I clicked the video button on the camera and then hit the record button. I waited a few seconds and then clicked it again. I pressed the play button to watch the test. The lighting was perfect. “It’s ready,” I said as I set the camera up again. Brian finished tying a knot in the string and then we sat down in the tent.
I turned on the other flashlight. “Can we go over the plan again?” I was starting to feel nervous again. What if the plan failed? What if we scare away the robber and never get to catch him on video? What if I mess up the plan?
“We’ll take turns starting at 10:30, watching for the robber, and if we see him then we’ll turn on the camera and call the police. If the police don’t come on time then we’ll have evidence of who it is. I’ll go first.” Then Brian grabbed a nutrition bar and his phone, and left. I lay out my sleeping bag and settled down on it. Before I knew it, I was asleep.
“Lindsey, wake up.” Brian was shaking me. At first I forgot where I was but then looking around I realized we were in the tent in the park.
“Did you see him?” I asked eagerly.
“No. It’s your turn.”
I sighed as I sat up and picked up my phone from my bag. I left the tent yawning. I stood at the camera watching the screen and glancing up occasionally. I could feel my eyelids starting to droop, but I forced them back open.
I was about to give up hope that the burglar was going to come when I saw a dark figure walking carefully across the lawn.
I blinked my eyes.
Was I dreaming? But the figure was still there picking the lock on the back door. I stood silent, failing to remember what to do, but then I sprung into action, clicking the record button and then turning on my phone. I took a short glance at the time, 12:25. Then I clicked the emergency icon and tapped the numbers 911. The phone rang once and a woman’s voice said, “Please state your location and the situation.”
I quickly explained in a whisper what was going on. “Please remain calm and officers will be there shortly.” I turned off the phone hurried into the tent.
“Brian!” I exclaimed.
“Yeah.” He lifted his head slowly.
“The robber came.”
“Really!” He jerked his body up so quickly, that I thought his head would fly off. “Did you turn on the video camera and call the police?”
“Yes and yes.” My brother had no faith in me but maybe that was because I had no faith in me.

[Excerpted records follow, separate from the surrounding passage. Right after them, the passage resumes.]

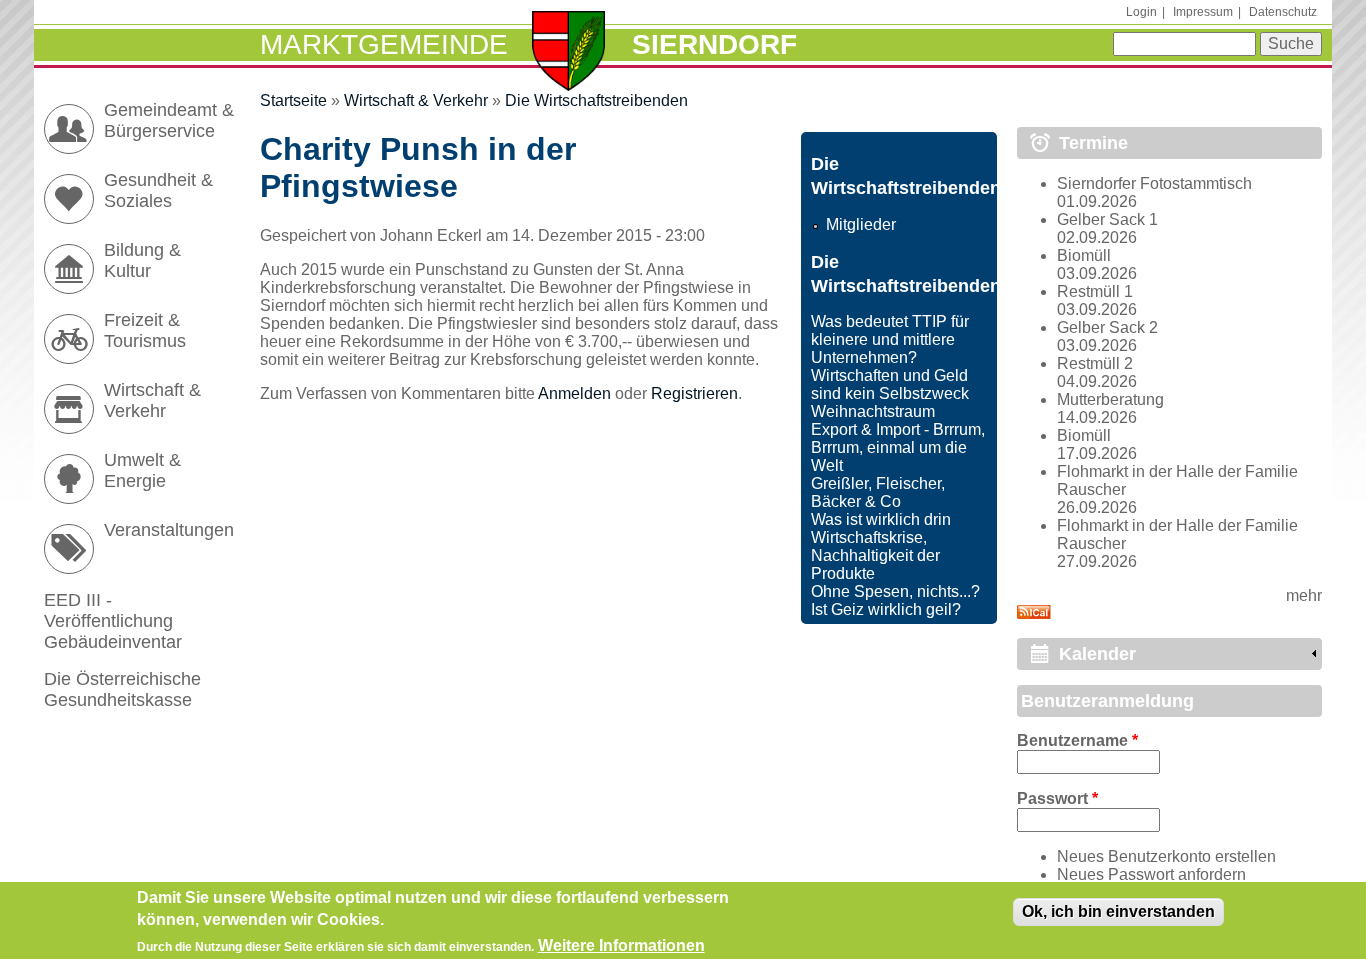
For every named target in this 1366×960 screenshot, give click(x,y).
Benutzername (1077, 740)
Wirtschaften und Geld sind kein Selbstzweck (890, 384)
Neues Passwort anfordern (1151, 874)
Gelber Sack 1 (1107, 219)
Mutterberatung (1110, 399)
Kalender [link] (1097, 654)
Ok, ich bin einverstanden (1118, 911)
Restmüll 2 (1095, 363)
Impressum (1203, 12)
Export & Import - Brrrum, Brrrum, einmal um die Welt (898, 447)
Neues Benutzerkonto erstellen (1166, 856)
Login (1141, 12)
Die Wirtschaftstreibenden (596, 100)
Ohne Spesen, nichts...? (895, 591)
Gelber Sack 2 (1107, 327)
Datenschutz (1283, 12)
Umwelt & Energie (142, 470)
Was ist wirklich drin (881, 519)
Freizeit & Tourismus (145, 330)
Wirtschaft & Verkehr (416, 100)
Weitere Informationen (621, 945)
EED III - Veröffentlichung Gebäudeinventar (113, 621)
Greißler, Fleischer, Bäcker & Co (878, 492)
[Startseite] (568, 53)
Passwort (1057, 798)
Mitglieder (861, 224)
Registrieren (694, 393)
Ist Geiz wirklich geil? (886, 609)
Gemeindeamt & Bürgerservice (169, 120)
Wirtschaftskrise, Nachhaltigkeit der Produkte (875, 555)
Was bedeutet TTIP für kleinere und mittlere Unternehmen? (890, 339)
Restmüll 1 (1095, 291)
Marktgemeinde (384, 44)
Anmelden (574, 393)
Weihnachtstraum (873, 411)
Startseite (293, 100)
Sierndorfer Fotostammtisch (1154, 183)
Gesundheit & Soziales (158, 190)
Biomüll (1084, 255)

I heard sirens wailing and realized that the police must have arrived. Brian, and I scrambled out of the tent just in time to see the robber dashing out of the house. Three police cars had arrived and five policemen hurried out of them. They cornered in on the robber and he was put in handcuffs. I switched off the camera and Brian grabbed the flashlight. We hurried over as the robber was being loaded into the back of one of the police cars. I see the bottom of his shoe and realize that it matched the shoe print we found. I caught a glance of his face and as I had suspected it was Pete’s dad. He snarled at me and it sent a shiver down my spine.
“Were you the one who called the police?” one of the policemen asked Brian.

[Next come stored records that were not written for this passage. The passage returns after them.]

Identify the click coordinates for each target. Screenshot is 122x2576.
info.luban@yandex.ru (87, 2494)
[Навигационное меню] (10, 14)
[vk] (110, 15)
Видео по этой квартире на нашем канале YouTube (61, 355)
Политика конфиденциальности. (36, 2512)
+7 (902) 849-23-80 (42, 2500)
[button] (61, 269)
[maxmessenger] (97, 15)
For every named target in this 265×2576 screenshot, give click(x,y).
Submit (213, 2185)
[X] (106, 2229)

“Well, actually it was my sister.” He smiled at me and I beamed.
“Thank you,” said the officer, “that was the smart thing to do. Now how did you happen to see the robber?” Brian and I looked at each other. I guess we had a lot of explaining to do.
Epilogue
Our parents weren’t as proud of us as I thought they would be when we were brought home by the police. They were mostly worried.
“What were you thinking?” Dad shouted.
“You could have gotten hurt,” Mom said. I sighed. Didn’t they see we just caught a robber, and a robber who robbed us? Couldn’t they have been the slightest bit happy? At least I knew that if Grandma were here, she’d be proud.
“But we didn’t get hurt,” I pointed out. Still, we were grounded for a week. I hated being grounded, especially in the summer, but Brian just thought it was an opportunity to look for more mysteries to solve and he asked if I wanted to help. Maybe before Brian and I caught a robber together I would have said no, but now, I couldn’t wait to get started.